Task to carry out
Line by line, transcribe the data below exactly and pass over the images.

Records from a data collection
━━━━

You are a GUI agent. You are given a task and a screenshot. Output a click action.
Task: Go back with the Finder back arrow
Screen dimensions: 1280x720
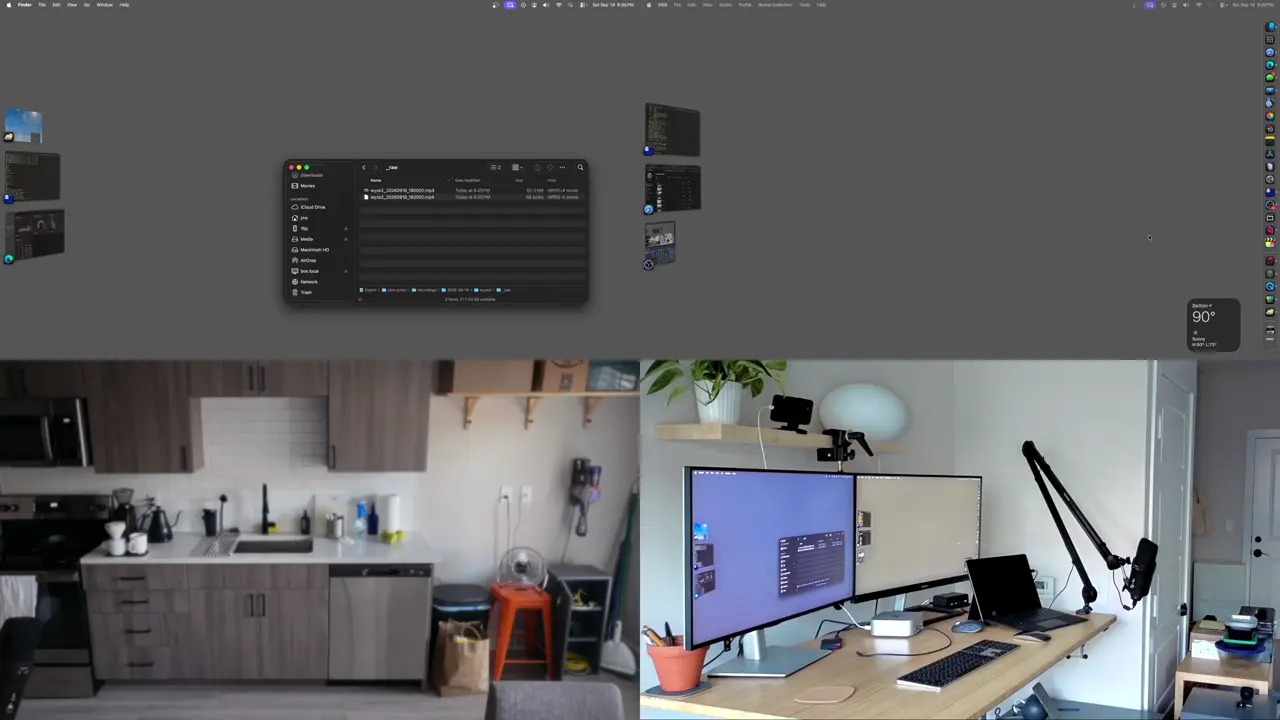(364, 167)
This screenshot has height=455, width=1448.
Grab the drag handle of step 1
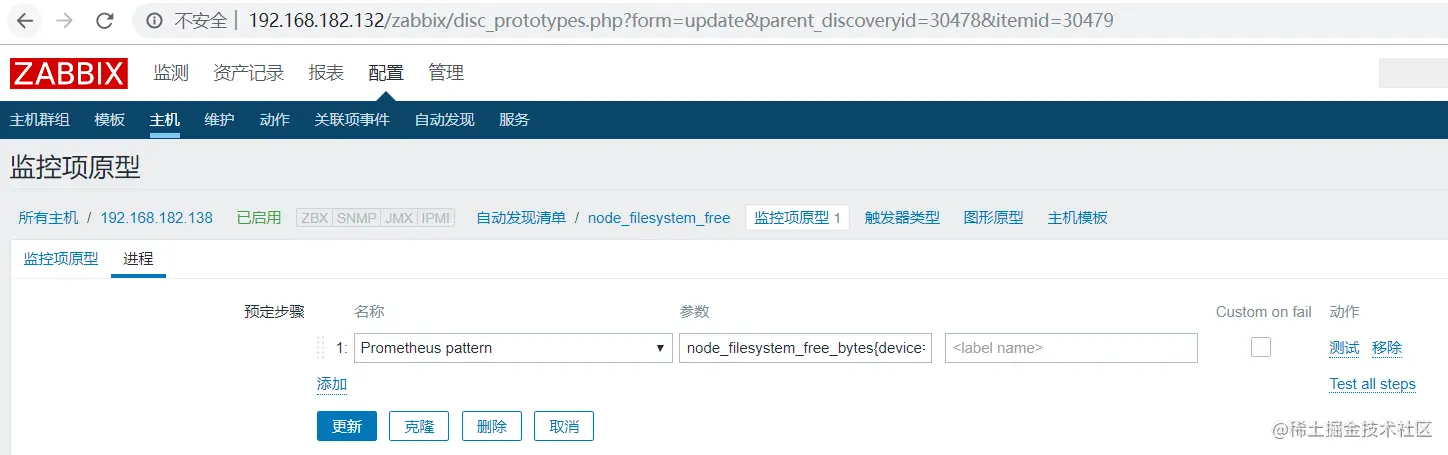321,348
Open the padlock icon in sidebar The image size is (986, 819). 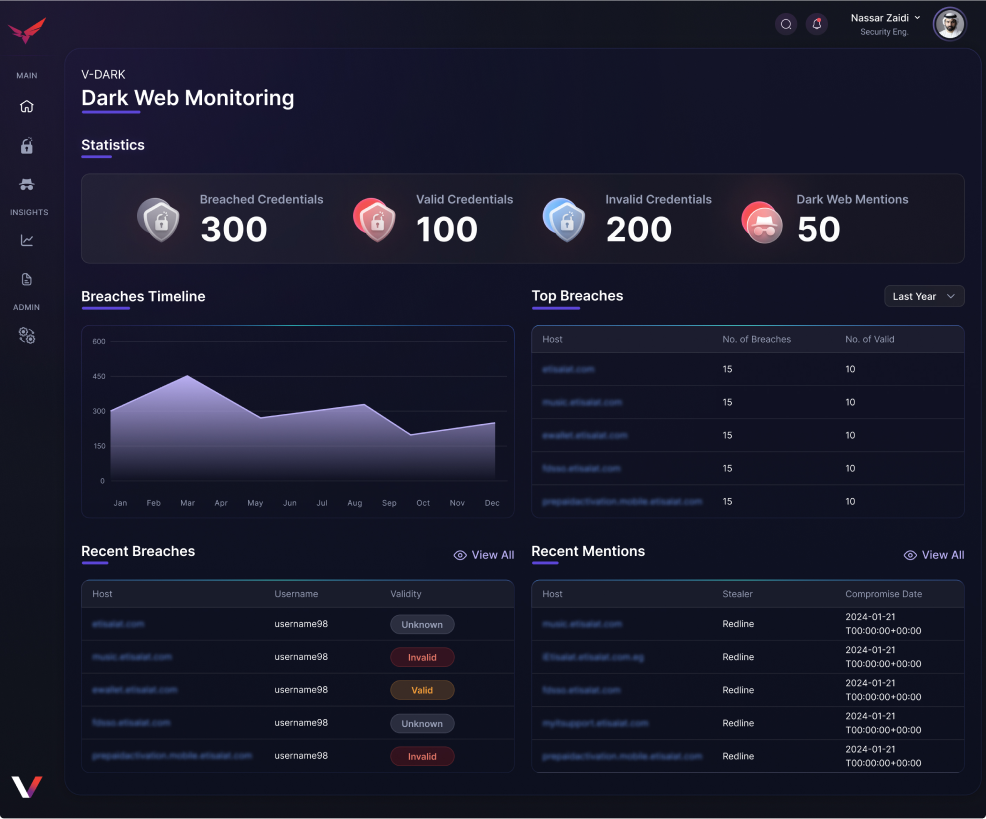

━━━━

Response area
You are a GUI agent. You are given a task and a screenshot. Output a click action.
Task: Go back with the Finder back arrow
Screen dimensions: 1280x720
(364, 167)
This screenshot has height=455, width=1448.
Grab the drag handle of step 1
321,348
Open the padlock icon in sidebar The image size is (986, 819). 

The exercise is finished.